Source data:
..............................

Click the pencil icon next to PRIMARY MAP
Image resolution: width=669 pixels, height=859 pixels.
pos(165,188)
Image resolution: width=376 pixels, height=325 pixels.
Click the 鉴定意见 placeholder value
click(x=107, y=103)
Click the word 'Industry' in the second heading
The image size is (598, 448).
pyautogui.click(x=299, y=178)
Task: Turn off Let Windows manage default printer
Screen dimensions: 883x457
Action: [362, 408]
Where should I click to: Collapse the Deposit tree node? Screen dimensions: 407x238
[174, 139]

..............................

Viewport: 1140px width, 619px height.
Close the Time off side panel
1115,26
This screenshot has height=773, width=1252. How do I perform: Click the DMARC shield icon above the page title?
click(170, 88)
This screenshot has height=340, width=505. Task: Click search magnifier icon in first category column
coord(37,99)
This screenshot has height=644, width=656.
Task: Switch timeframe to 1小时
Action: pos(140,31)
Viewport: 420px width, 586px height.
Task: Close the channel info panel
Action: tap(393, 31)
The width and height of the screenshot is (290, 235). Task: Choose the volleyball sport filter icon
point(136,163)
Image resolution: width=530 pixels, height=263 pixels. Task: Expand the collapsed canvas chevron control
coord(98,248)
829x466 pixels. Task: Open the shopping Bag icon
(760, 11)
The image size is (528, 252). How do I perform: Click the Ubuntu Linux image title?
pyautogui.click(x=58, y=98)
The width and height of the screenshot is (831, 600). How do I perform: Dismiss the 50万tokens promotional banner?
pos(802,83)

..............................

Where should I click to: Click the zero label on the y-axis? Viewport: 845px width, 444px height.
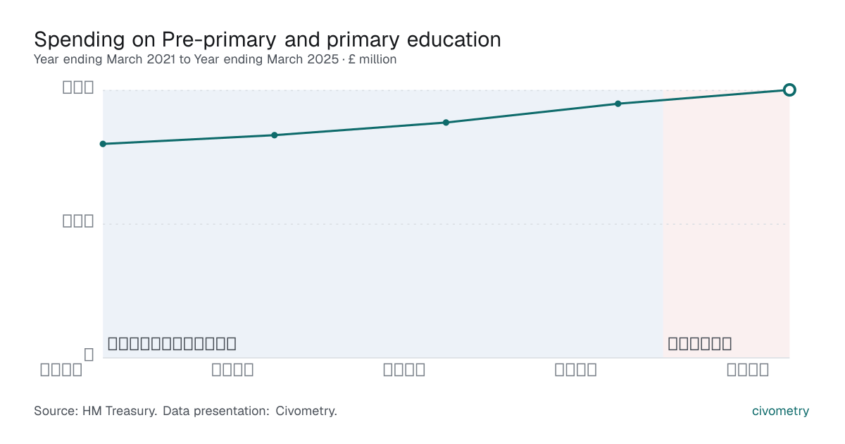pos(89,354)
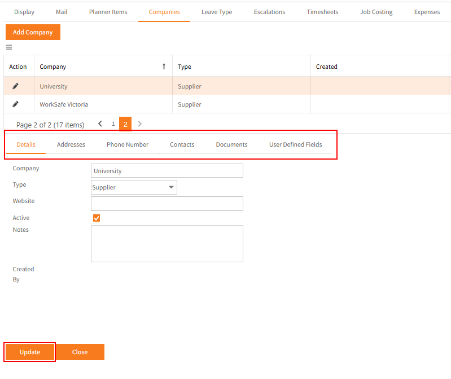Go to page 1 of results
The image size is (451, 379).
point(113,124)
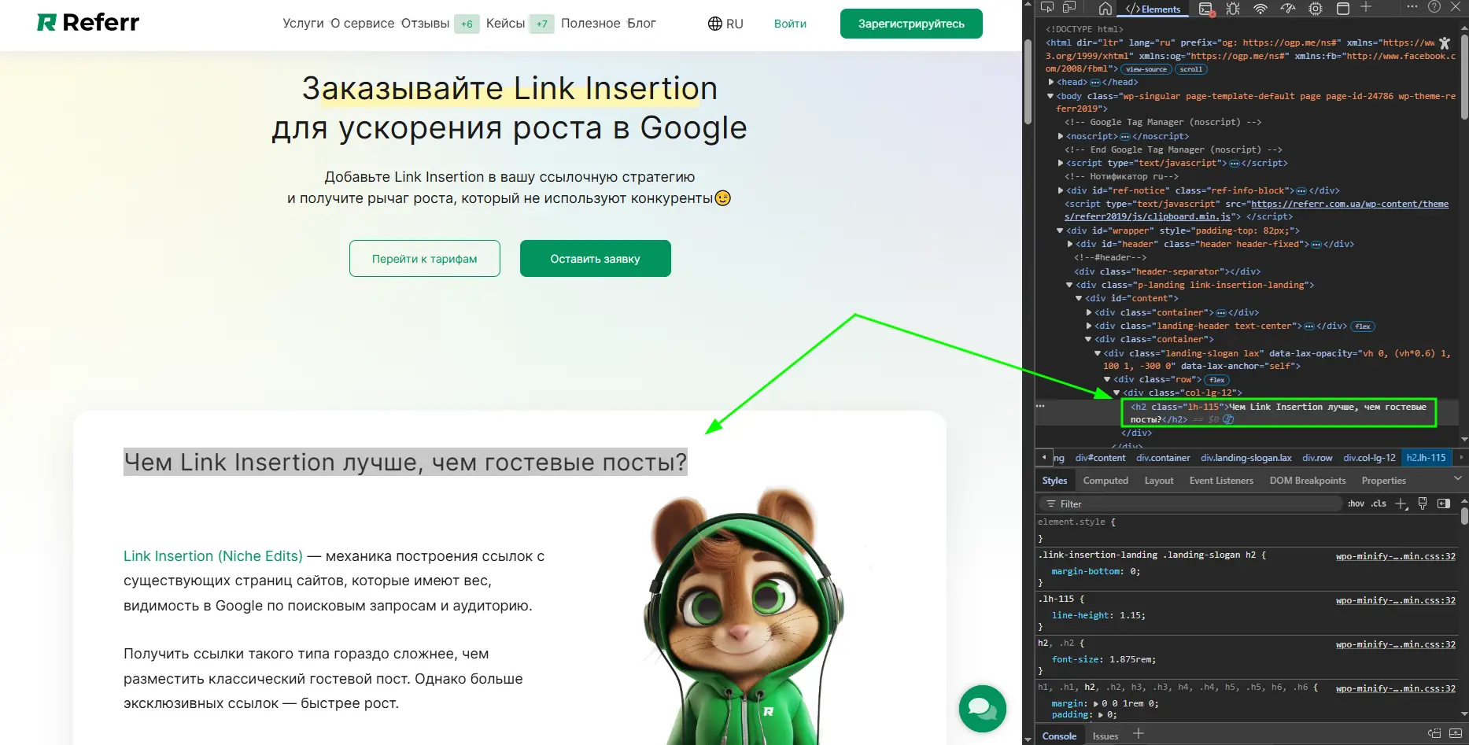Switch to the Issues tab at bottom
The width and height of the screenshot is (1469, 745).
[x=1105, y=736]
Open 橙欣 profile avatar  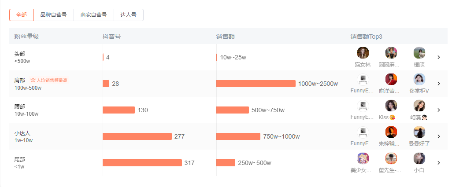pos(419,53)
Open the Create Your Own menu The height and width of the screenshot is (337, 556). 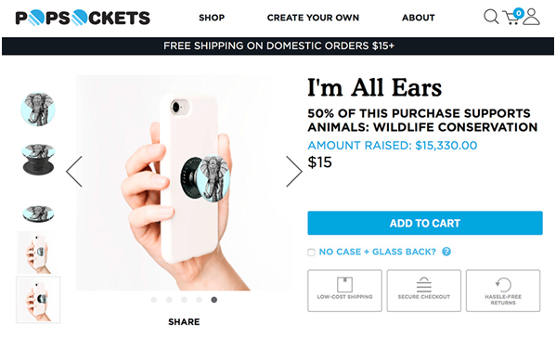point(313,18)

..............................

Pick out every row in the source data that contains the string "dimensions" and copy each of those rows in full.

Correct result:
Screen dimensions: 883x457
Where should I click to: Collapse the Deposit tree node? Screen dimensions: 407x238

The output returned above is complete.